Found 264 potential post containers
Skipping post #41 - structure not recognized
Skipping post #73 - structure not recognized
Skipping post #74 - structure not recognized
Skipping post #239 - structure not recognized
Successfully extracted 260 posts out of 264 containers
Posts saved to posts.json


In [22]:
# We don't need Chrome browser anymore. It works only for headless mode
if linkedin:
    linkedin.quit()
elif driver:
    driver.quit()

## Analysis Using GenAI: LinkedIn Posts RAG Chatbot  

In this section, I use ChromaDB to store posts as vectors.

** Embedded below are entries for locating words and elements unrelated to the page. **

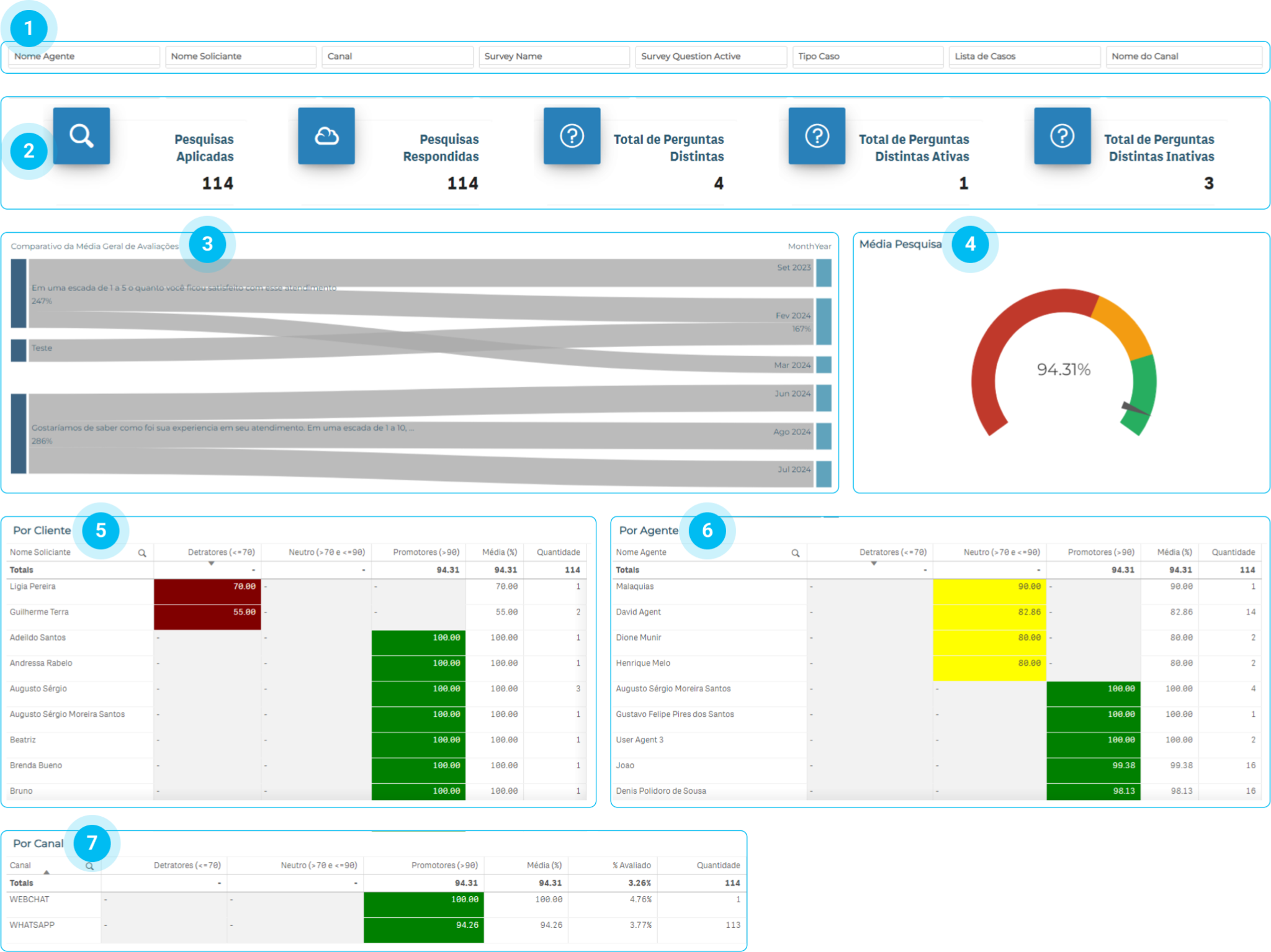Screen dimensions: 1271x952
Task: Open the Survey Name filter
Action: (554, 56)
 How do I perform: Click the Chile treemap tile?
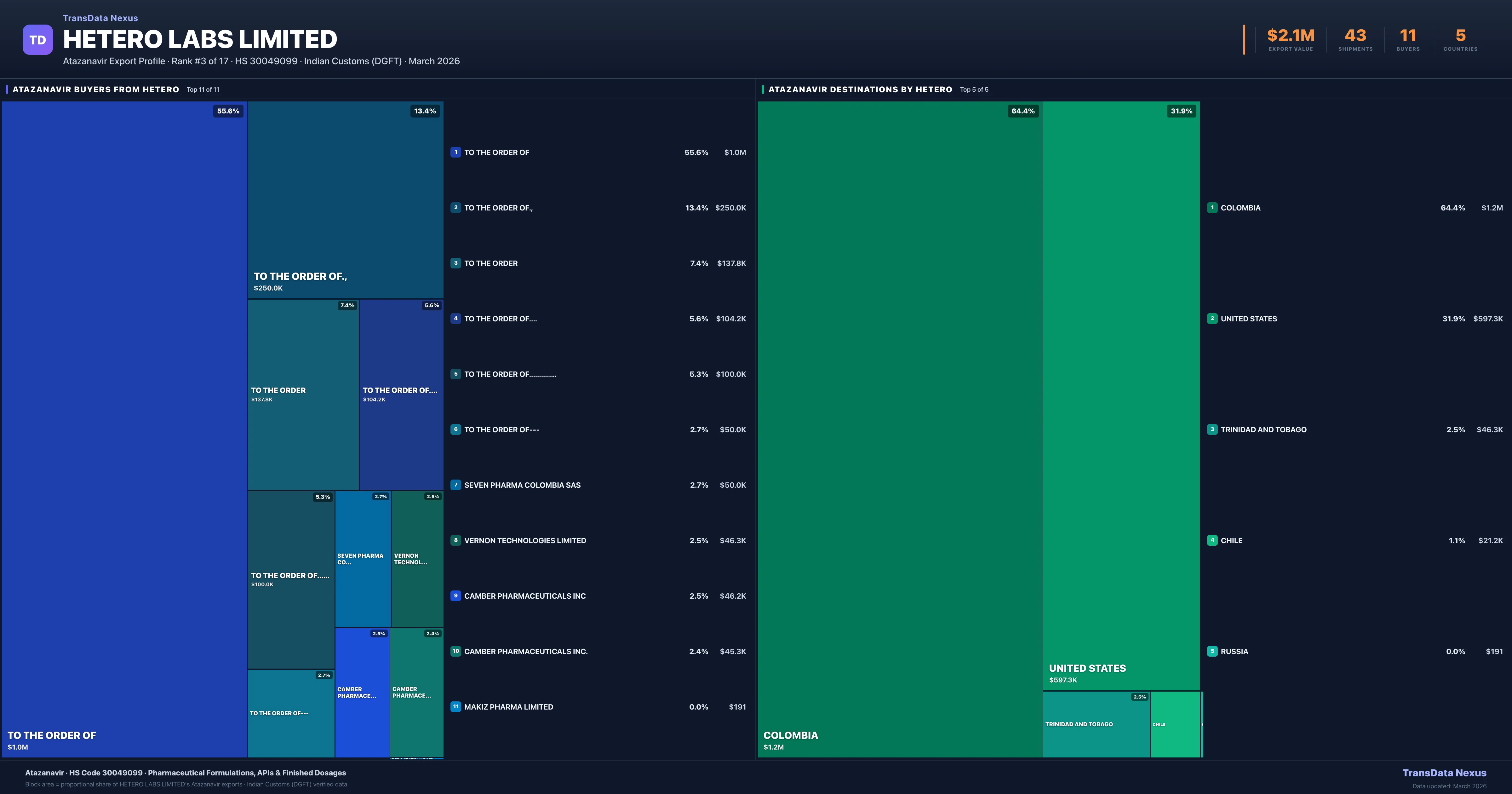pos(1175,725)
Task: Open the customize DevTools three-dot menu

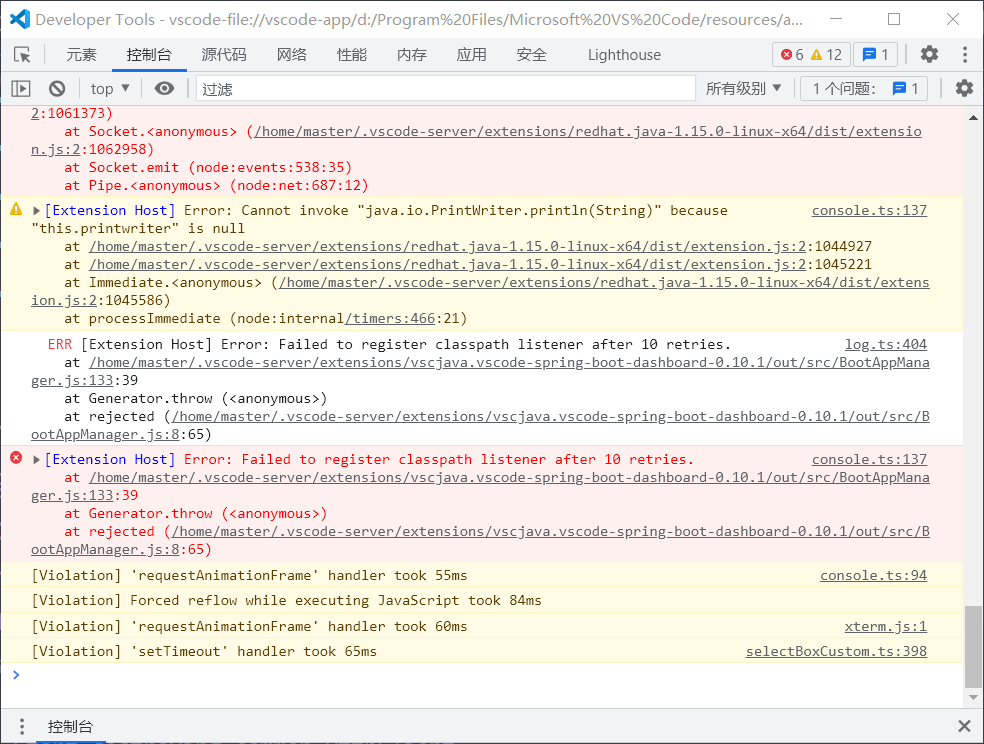Action: point(962,54)
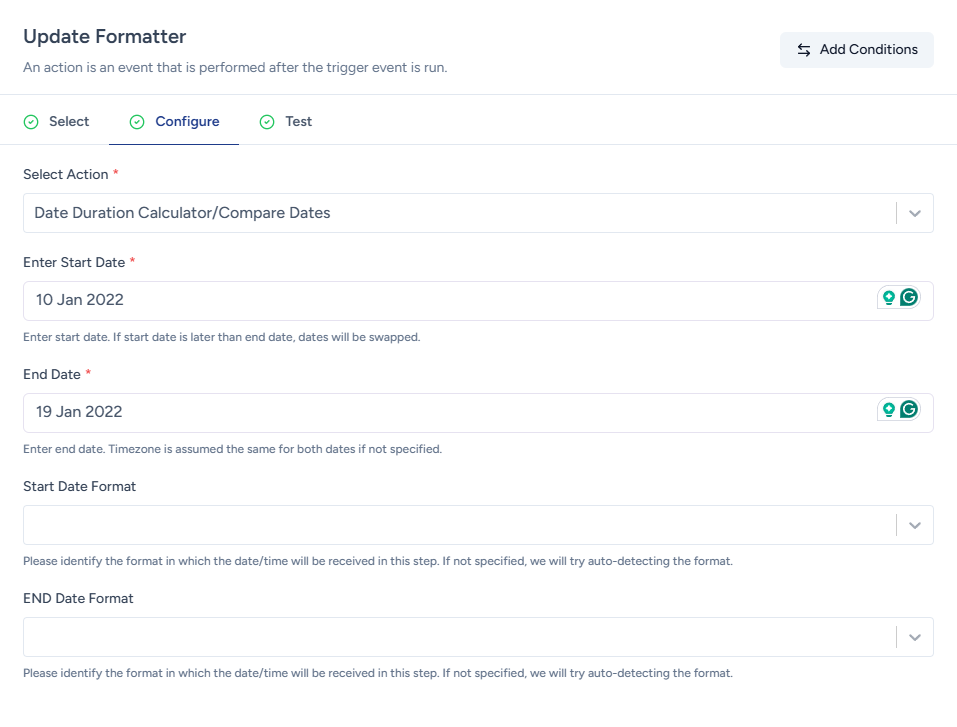Expand the Select Action dropdown chevron
The image size is (957, 727).
pyautogui.click(x=914, y=213)
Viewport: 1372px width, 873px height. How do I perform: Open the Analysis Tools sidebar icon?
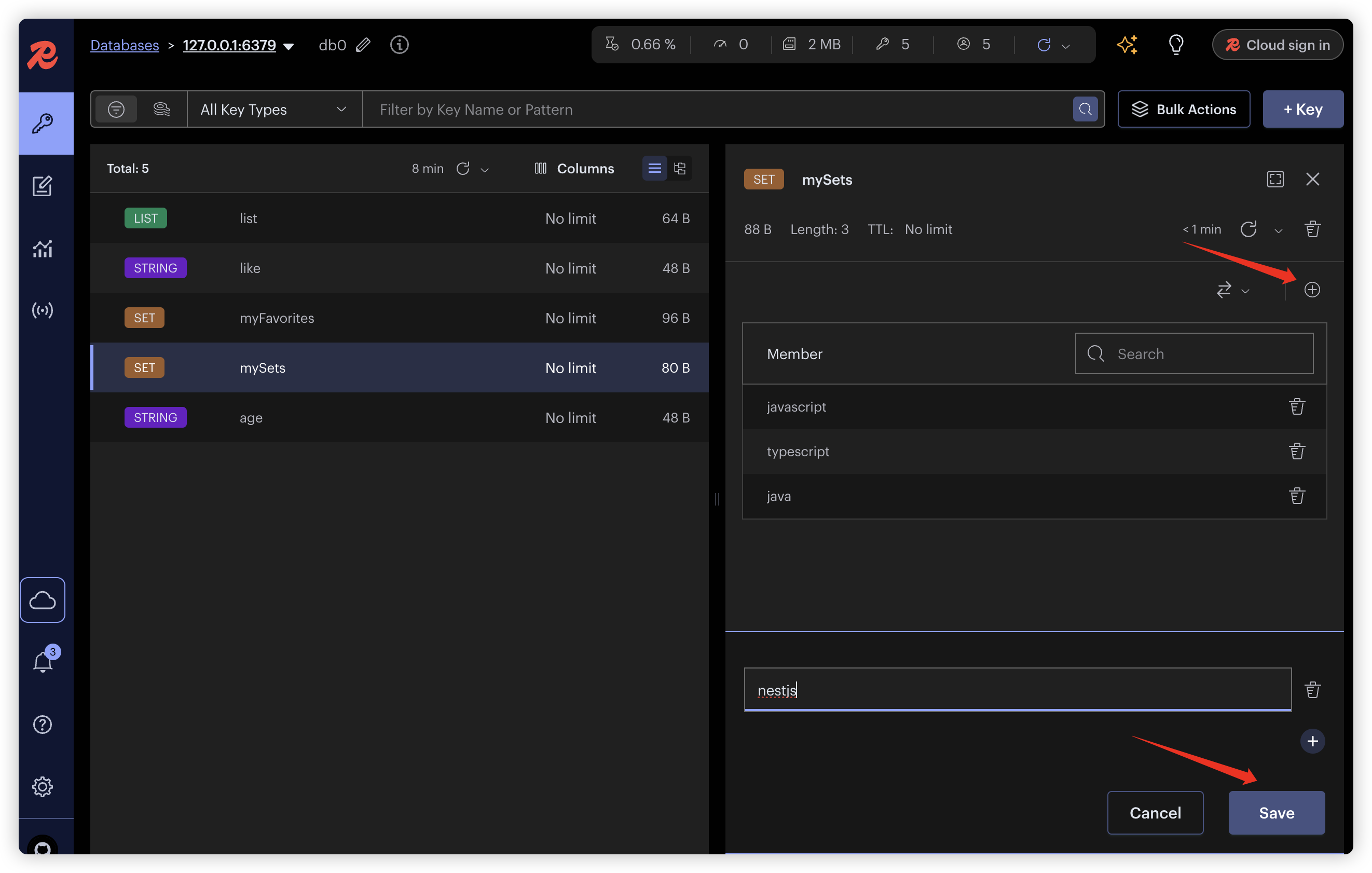[42, 249]
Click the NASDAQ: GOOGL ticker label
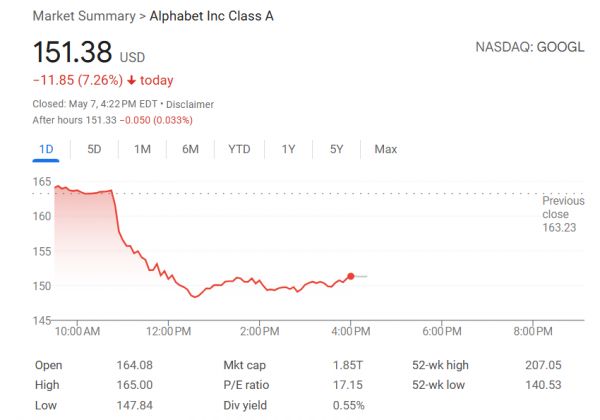600x420 pixels. 531,48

Then, I use OpenAI to analyze the retrieved data and display the results in a Gradio chat window.

In [23]:
from openai import OpenAI
import gradio as gr
import chromadb
from chromadb.utils import embedding_functions
from typing import List

  from .autonotebook import tqdm as notebook_tqdm


In [24]:
OPENAI_API_KEY = os.getenv('OPENAI_API_KEY')
MODEL = 'gpt-4o-mini'
openai = OpenAI()

### RAG Application  

This object is responsible for embedding, storing, retrieving, and answering.

In [25]:
class RagChat:
    def __init__(self, json_path: str = 'posts.json', collection_name: str = 'knowledge_base'):
        """
        Initialize the RAG application with a JSON file and ChromaDB collection
        
        :param json_path: Path to the JSON file containing knowledge base
        :param collection_name: Name of the ChromaDB collection
        """
        # Initialize ChromaDB client with specific folder and index, 
        # default ChromaDb embedding model.    
        os.makedirs("./chromadb", exist_ok=True)
        self.chroma_client = chromadb.PersistentClient(path="./chromadb")
        self.linkedin = self.chroma_client.get_or_create_collection(
            name="linkedin_posts"
        )
        
        # Load and embed JSON data
        self.data = self.load_json_data(json_path)
        self.index_data(json_path)
        

    def index_data(self, json_path: str):
        if self.data is not None:
            print("Data loaded successfully.")
        
            for idx, (post_id, post_data) in enumerate(self.data.items()):
                chroma_id = f"topic_{idx}"
            
                # Check if ID already exists in the collection
                existing = self.linkedin.get(ids=[chroma_id])
                if existing and existing.get("ids"):
                   # print(f"Skipping {chroma_id} (already exists in ChromaDB)")
                   continue  # Skip if already indexed
            
                # Create a comprehensive text document from the topic
                document_parts = [
                   f"User: {post_data.get('user', '')}",
                   f"Text: {post_data.get('text', '')}",
                   f"Metadata: {post_data.get('metadata', '')}"
                ]
                document = '\n\n'.join(document_parts)

                metadata = {
                    "source": json_path,
                    "index": idx,
                    "title": post_id
                }

                # Add the new document to ChromaDB
                self.linkedin.add(
                   documents=[document],
                   metadatas=[metadata],
                   ids=[chroma_id]
                   )
                # print(f"Added {chroma_id} to ChromaDB")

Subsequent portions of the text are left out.